[Stored records]
______
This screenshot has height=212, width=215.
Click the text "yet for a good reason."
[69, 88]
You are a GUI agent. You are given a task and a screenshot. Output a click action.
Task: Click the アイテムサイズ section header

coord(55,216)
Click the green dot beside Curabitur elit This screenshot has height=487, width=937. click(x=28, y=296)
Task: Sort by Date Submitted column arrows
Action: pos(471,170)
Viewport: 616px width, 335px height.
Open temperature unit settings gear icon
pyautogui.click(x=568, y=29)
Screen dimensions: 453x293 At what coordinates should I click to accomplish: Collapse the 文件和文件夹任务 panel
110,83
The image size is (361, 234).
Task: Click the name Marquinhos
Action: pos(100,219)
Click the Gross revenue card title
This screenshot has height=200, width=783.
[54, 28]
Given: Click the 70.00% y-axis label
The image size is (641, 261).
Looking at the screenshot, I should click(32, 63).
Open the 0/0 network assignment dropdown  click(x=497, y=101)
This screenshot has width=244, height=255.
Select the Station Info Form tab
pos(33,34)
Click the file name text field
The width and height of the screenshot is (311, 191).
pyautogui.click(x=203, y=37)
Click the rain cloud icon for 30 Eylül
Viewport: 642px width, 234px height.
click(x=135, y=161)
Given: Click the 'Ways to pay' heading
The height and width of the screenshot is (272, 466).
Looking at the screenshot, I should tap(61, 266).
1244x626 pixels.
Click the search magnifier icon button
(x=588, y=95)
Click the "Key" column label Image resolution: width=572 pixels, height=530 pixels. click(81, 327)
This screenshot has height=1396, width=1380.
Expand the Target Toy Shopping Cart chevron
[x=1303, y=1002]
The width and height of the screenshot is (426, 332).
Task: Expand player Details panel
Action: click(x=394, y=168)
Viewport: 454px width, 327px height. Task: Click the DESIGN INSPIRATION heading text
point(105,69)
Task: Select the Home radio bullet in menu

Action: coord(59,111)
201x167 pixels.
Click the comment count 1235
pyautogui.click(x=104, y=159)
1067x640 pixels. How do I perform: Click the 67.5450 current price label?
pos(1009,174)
______
The task →
Each entry above must be set down again without alteration.

Task solution →
This screenshot has height=212, width=215.
Click the text "yet for a good reason."
[69, 88]
You are a GUI agent. You are given a task and a screenshot. Output a click action.
Task: Click the アイテムサイズ section header

coord(55,216)
Click the green dot beside Curabitur elit This screenshot has height=487, width=937. click(x=28, y=296)
Task: Sort by Date Submitted column arrows
Action: pos(471,170)
Viewport: 616px width, 335px height.
Open temperature unit settings gear icon
pyautogui.click(x=568, y=29)
Screen dimensions: 453x293 At what coordinates should I click to accomplish: Collapse the 文件和文件夹任务 panel
110,83
The image size is (361, 234).
Task: Click the name Marquinhos
Action: pos(100,219)
Click the Gross revenue card title
This screenshot has height=200, width=783.
[54, 28]
Given: Click the 70.00% y-axis label
The image size is (641, 261).
Looking at the screenshot, I should click(32, 63).
Open the 0/0 network assignment dropdown  click(x=497, y=101)
This screenshot has width=244, height=255.
Select the Station Info Form tab
pos(33,34)
Click the file name text field
The width and height of the screenshot is (311, 191).
pyautogui.click(x=203, y=37)
Click the rain cloud icon for 30 Eylül
Viewport: 642px width, 234px height.
click(x=135, y=161)
Given: Click the 'Ways to pay' heading
The height and width of the screenshot is (272, 466).
Looking at the screenshot, I should tap(61, 266).
1244x626 pixels.
Click the search magnifier icon button
(x=588, y=95)
Click the "Key" column label Image resolution: width=572 pixels, height=530 pixels. click(81, 327)
This screenshot has height=1396, width=1380.
Expand the Target Toy Shopping Cart chevron
[x=1303, y=1002]
The width and height of the screenshot is (426, 332).
Task: Expand player Details panel
Action: click(x=394, y=168)
Viewport: 454px width, 327px height. Task: Click the DESIGN INSPIRATION heading text
point(105,69)
Task: Select the Home radio bullet in menu

Action: coord(59,111)
201x167 pixels.
Click the comment count 1235
pyautogui.click(x=104, y=159)
1067x640 pixels. How do I perform: Click the 67.5450 current price label?
pos(1009,174)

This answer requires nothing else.